#### [Stored data]
= Beginning of Section =

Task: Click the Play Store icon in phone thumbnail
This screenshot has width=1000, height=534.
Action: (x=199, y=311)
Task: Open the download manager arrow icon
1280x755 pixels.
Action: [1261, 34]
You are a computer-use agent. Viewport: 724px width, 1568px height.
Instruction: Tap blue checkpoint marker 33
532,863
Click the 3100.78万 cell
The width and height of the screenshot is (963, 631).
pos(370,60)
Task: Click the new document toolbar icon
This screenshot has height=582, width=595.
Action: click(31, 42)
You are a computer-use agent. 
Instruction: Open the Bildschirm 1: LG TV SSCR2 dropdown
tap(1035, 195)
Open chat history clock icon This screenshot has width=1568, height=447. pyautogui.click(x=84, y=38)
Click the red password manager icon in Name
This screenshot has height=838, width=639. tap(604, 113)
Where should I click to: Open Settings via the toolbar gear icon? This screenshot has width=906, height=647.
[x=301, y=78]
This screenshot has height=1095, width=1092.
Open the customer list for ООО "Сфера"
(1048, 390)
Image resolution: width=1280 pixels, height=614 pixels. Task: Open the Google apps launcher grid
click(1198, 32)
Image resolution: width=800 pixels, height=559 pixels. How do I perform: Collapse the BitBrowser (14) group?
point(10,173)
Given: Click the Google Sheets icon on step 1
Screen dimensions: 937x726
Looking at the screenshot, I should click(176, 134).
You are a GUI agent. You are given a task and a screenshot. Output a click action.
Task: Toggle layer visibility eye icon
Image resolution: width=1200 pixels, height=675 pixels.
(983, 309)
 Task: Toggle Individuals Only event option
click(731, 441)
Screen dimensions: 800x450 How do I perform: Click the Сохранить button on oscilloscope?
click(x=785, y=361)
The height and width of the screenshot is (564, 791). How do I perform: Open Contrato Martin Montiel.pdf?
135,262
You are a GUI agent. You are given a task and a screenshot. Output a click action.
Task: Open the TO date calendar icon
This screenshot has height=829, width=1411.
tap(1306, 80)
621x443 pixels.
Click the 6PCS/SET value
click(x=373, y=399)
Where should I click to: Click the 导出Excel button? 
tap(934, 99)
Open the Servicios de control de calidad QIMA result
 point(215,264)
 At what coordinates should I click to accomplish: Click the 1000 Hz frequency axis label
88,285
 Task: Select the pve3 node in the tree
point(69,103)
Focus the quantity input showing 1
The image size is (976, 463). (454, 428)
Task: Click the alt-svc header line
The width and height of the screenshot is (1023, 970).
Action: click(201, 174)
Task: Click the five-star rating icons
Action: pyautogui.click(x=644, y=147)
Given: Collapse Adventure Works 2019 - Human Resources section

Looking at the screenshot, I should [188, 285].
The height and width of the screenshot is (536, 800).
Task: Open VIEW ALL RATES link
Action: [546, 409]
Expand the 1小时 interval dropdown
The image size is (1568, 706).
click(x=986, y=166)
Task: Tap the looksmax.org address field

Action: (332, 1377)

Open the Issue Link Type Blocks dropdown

= End of Section =

#### [TASK OBJECTIVE]
What is needed is the data above, output in full and exactly as it stands.

#### [EXERCISE RESPONSE]
Task: Click the Play Store icon in phone thumbnail
This screenshot has width=1000, height=534.
Action: (x=199, y=311)
Task: Open the download manager arrow icon
1280x755 pixels.
Action: [1261, 34]
You are a computer-use agent. Viewport: 724px width, 1568px height.
Instruction: Tap blue checkpoint marker 33
532,863
Click the 3100.78万 cell
The width and height of the screenshot is (963, 631).
pos(370,60)
Task: Click the new document toolbar icon
This screenshot has height=582, width=595.
Action: click(31, 42)
You are a computer-use agent. 
Instruction: Open the Bildschirm 1: LG TV SSCR2 dropdown
tap(1035, 195)
Open chat history clock icon This screenshot has width=1568, height=447. pyautogui.click(x=84, y=38)
Click the red password manager icon in Name
This screenshot has height=838, width=639. tap(604, 113)
Where should I click to: Open Settings via the toolbar gear icon? This screenshot has width=906, height=647.
[x=301, y=78]
This screenshot has height=1095, width=1092.
Open the customer list for ООО "Сфера"
(1048, 390)
Image resolution: width=1280 pixels, height=614 pixels. Task: Open the Google apps launcher grid
click(1198, 32)
Image resolution: width=800 pixels, height=559 pixels. How do I perform: Collapse the BitBrowser (14) group?
point(10,173)
Given: Click the Google Sheets icon on step 1
Screen dimensions: 937x726
Looking at the screenshot, I should click(176, 134).
You are a GUI agent. You are given a task and a screenshot. Output a click action.
Task: Toggle layer visibility eye icon
Image resolution: width=1200 pixels, height=675 pixels.
(983, 309)
 Task: Toggle Individuals Only event option
click(731, 441)
Screen dimensions: 800x450 How do I perform: Click the Сохранить button on oscilloscope?
click(x=785, y=361)
The height and width of the screenshot is (564, 791). How do I perform: Open Contrato Martin Montiel.pdf?
135,262
You are a GUI agent. You are given a task and a screenshot. Output a click action.
Task: Open the TO date calendar icon
This screenshot has height=829, width=1411.
tap(1306, 80)
621x443 pixels.
Click the 6PCS/SET value
click(x=373, y=399)
Where should I click to: Click the 导出Excel button? 
tap(934, 99)
Open the Servicios de control de calidad QIMA result
 point(215,264)
 At what coordinates should I click to accomplish: Click the 1000 Hz frequency axis label
88,285
 Task: Select the pve3 node in the tree
point(69,103)
Focus the quantity input showing 1
The image size is (976, 463). (454, 428)
Task: Click the alt-svc header line
The width and height of the screenshot is (1023, 970).
Action: click(201, 174)
Task: Click the five-star rating icons
Action: pyautogui.click(x=644, y=147)
Given: Collapse Adventure Works 2019 - Human Resources section

Looking at the screenshot, I should [188, 285].
The height and width of the screenshot is (536, 800).
Task: Open VIEW ALL RATES link
Action: [546, 409]
Expand the 1小时 interval dropdown
The image size is (1568, 706).
click(x=986, y=166)
Task: Tap the looksmax.org address field

Action: (332, 1377)

Open the Issue Link Type Blocks dropdown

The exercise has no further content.